— start TEXT TO READ —
WE League
- Season: 2022–23
- Dates: 22 October 2022 – 11 June 2023
- Champions: Urawa Red Diamonds 1st WE League title 5th Japanese title
- AFC Club Championship: Urawa Red Diamonds
- Matches: 110
- Goals: 287 (2.61 per match)
- Top goalscorer: Riko Ueki (Tokyo Verdy Beleza) (14 goals)
- Biggest home win: Tokyo Verdy Beleza 9–0 Chifure AS Elfen Saitama (14 May 2023)
- Biggest away win: MyNavi Sendai 0–4 Omiya Ardija Ventus (26 November 2022)
- Highest scoring: Tokyo Verdy Beleza 9–0 Chifure AS Elfen Saitama (14 May 2023)
- Highest attendance: Urawa Red Diamonds 3–2 AC Nagano Parceiro 4,604 (23 October 2022)
- Lowest attendance: Chifure AS Elfen Saitama 0–3 AC Nagano Parceiro 434 (18 March 2023)
- Total attendance: 154,141
- Average attendance: 1,401

= 2022–23 WE League season =

Second season of the top Japanese women's association football league

The 2022–23 WE League, also known as the 2022–23 Yogibo WE League (Japanese: 2022–23 Yogibo WEリーグ, Hepburn: 2022–23 Yogibo WE Rīgu) for sponsorship reasons, was the 2nd season of the WE League, the top Japanese women's professional league for association football clubs, since its establishment in 2020.

==Overview==
This season was the last in the 11 team format, as the WE League expanded to 12 teams from the 2023–24 season.
— end TEXT TO READ —
REQUIRED TASK –
Answer from the text on the 2022–23 WE League season:
(a) Who was the top goalscorer, and how many goals did she score?
(b) How many teams did the league expand to from the 2023–24 season?
(c) What was the lowest attendance recorded?
— start INFORMATION PROVIDED —
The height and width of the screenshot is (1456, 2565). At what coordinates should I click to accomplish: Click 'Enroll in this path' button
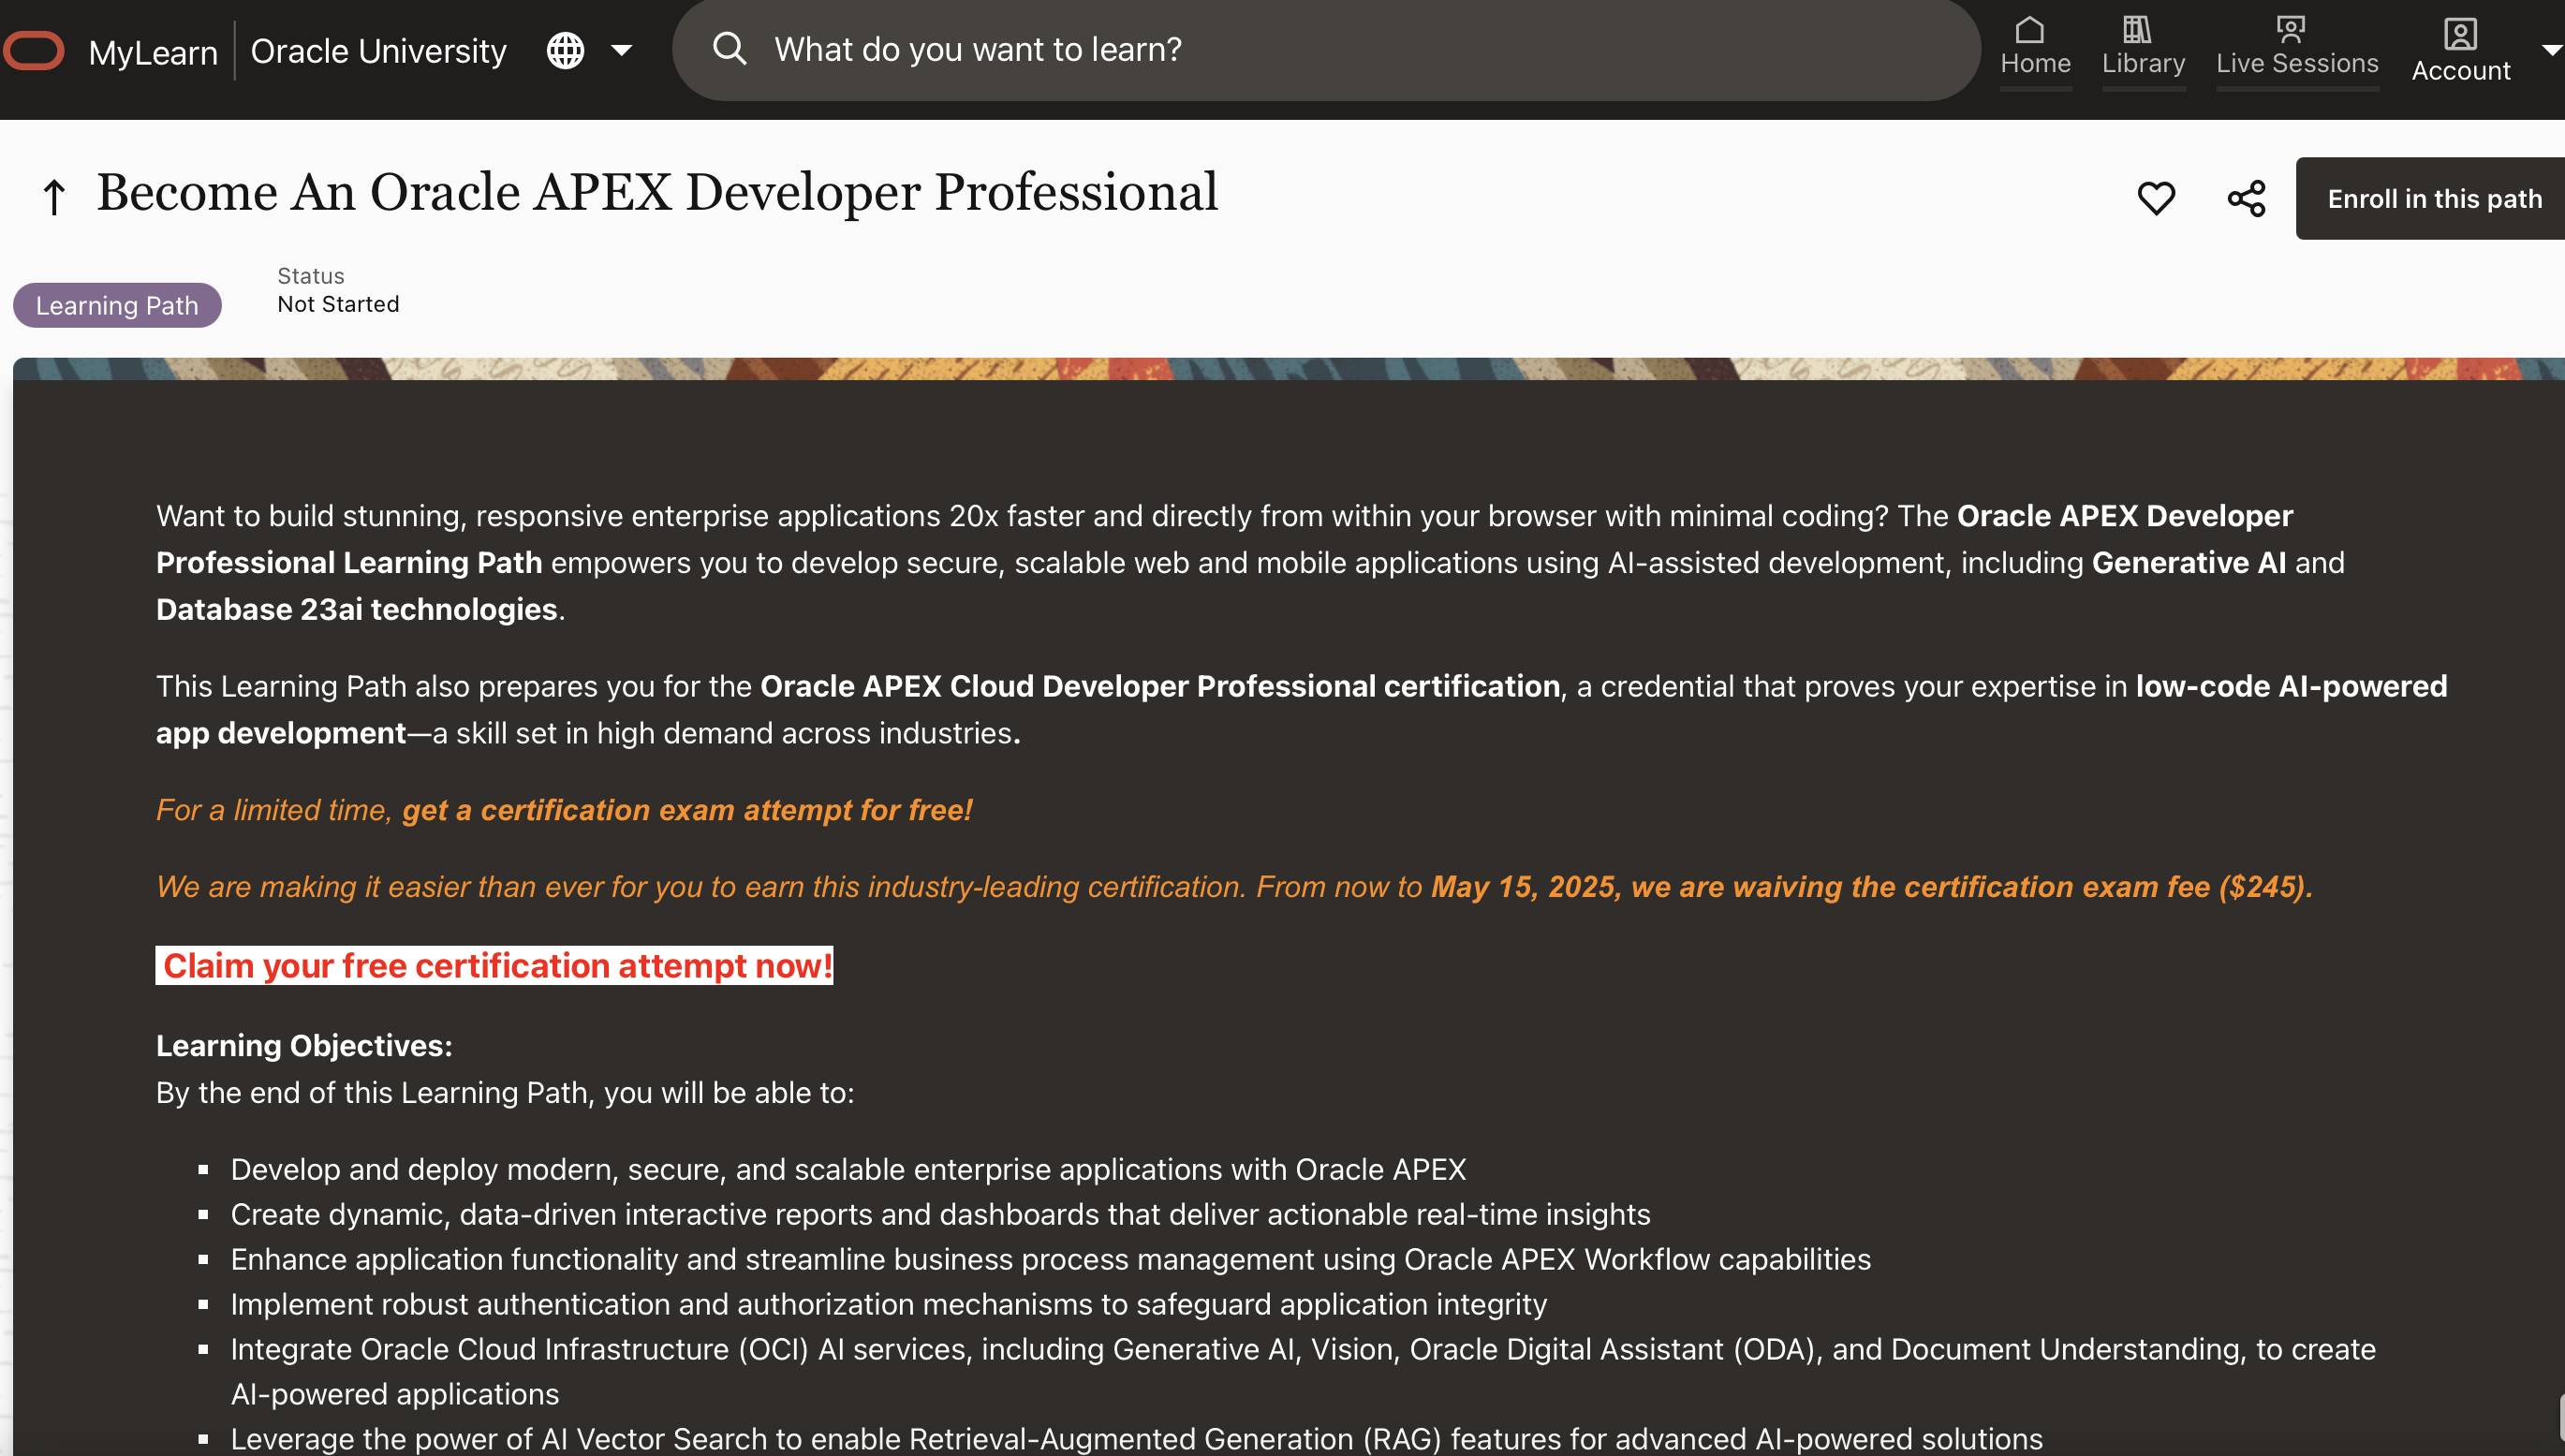(x=2433, y=198)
— end INFORMATION PROVIDED —
SOLUTION BELOW –
(a) Riko Ueki of Tokyo Verdy Beleza, with 14 goals.
(b) 12 teams.
(c) 434, at Chifure AS Elfen Saitama 0–3 AC Nagano Parceiro on 18 March 2023.